Appetite for investing in gold was whetted again yesterday by a report hinting the Federal Reserve would take steps if necessary to stimulate the economy. The rebound brought gold futures back over $1,800 an ounce, reversing a slide from the all-time high of $1,917.90 reached on August 23rd.
Analysts warn that gold has become the latest asset class to form a bubble, but many investors believe the precious metal offers the best protection from inflation and weakening currencies. Demand for gold spikes in times of economic uncertainty, a phenomenon witnessed as gold prices peaked during the height of the European debt crisis.
Affluent Americans typically allocate about 10 percent of their assets to alternative products such as gold. Wealthy investors certainly participated in the extended gold rally, but many have cooled to the precious metal in recent months. Volatile financial markets in early August drove less than 4 percent of Millionaires to sell other investments to purchase gold, according to a Millionaire Corner survey conducted this month. These wealthy investors were much more likely to take advantage of the downturn by purchasing more stocks than investing in gold with more than 28 percent reporting they had purchased additional equities.

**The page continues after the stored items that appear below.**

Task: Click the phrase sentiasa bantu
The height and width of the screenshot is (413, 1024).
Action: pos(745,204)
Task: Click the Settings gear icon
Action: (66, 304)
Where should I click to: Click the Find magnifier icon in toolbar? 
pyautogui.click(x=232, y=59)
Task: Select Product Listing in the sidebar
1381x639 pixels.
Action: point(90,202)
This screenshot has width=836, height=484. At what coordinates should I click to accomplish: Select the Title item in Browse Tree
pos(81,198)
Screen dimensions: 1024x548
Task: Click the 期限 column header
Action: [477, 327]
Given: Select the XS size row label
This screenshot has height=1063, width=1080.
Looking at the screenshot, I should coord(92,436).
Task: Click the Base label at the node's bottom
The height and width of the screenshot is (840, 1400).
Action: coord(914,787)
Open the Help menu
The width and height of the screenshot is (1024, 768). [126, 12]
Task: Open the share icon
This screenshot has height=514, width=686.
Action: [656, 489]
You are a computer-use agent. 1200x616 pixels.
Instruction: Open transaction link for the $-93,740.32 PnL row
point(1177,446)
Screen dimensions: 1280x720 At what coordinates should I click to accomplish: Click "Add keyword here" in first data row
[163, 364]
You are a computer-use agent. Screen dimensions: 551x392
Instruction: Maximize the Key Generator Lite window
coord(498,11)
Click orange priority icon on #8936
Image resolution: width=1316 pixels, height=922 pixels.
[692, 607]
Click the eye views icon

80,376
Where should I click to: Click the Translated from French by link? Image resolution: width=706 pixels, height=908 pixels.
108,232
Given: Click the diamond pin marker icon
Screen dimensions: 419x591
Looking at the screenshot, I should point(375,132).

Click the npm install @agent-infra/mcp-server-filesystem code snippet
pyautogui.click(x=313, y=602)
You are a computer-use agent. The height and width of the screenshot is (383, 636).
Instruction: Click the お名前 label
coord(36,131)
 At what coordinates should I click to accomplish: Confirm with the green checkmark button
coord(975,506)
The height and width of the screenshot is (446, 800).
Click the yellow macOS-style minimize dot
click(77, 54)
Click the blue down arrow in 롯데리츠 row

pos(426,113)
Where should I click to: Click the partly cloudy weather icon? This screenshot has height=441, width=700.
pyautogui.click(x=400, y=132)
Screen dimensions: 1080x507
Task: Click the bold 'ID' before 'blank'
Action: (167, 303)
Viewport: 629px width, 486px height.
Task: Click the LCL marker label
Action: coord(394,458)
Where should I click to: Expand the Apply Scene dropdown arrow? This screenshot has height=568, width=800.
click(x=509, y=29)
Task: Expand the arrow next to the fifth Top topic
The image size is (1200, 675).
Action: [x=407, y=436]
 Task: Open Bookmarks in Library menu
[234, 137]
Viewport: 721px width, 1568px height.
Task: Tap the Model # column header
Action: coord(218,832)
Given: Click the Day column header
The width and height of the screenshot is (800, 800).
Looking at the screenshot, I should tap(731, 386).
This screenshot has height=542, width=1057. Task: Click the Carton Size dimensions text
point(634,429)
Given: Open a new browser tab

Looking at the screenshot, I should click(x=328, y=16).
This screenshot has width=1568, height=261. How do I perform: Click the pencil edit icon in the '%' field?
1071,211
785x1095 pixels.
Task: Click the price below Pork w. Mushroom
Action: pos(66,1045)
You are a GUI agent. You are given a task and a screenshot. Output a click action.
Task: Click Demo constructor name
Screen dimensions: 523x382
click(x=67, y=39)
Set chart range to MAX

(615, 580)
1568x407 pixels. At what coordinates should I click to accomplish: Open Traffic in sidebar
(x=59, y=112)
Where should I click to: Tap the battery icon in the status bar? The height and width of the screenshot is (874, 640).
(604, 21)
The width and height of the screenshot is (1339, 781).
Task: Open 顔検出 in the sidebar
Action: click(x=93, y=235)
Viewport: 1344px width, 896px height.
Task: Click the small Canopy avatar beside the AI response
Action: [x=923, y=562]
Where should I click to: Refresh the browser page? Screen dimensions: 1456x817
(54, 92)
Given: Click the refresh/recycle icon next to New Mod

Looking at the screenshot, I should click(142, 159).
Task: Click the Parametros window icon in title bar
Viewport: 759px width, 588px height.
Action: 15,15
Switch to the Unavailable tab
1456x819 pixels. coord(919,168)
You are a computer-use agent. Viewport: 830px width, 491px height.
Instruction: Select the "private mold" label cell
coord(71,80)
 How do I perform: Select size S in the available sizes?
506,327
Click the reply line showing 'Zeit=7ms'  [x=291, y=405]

The move to equities reflects a confidence not as widely shared by Non-Millionaire investors. A greater percentage of investors with a net worth between $500,000 and $1 million were drawn to the safe haven of gold. Five percent sold other investments and were investing in gold, while fewer than 22 percent purchased additional stocks. Investors with less than $500,000 were the least likely to take any action during uncertain times.
Younger investors, who represent a group with a healthy appetite for investment risk, also took advantage of the recent downturn to increase their stock holdings. More than one-fourth of investors ages 40 and younger bought stocks in the last few weeks, while 3 percent sold some of their investments to purchase gold.
The group most prone to action, the cohort of senior corporate executives, was the most likely to add to their equity portfolios and to shore up their gold reserves. More than 32 percent bought stocks in the wake of the steep selloff in August, while 6.7 percent sold some of their investments to purchase gold.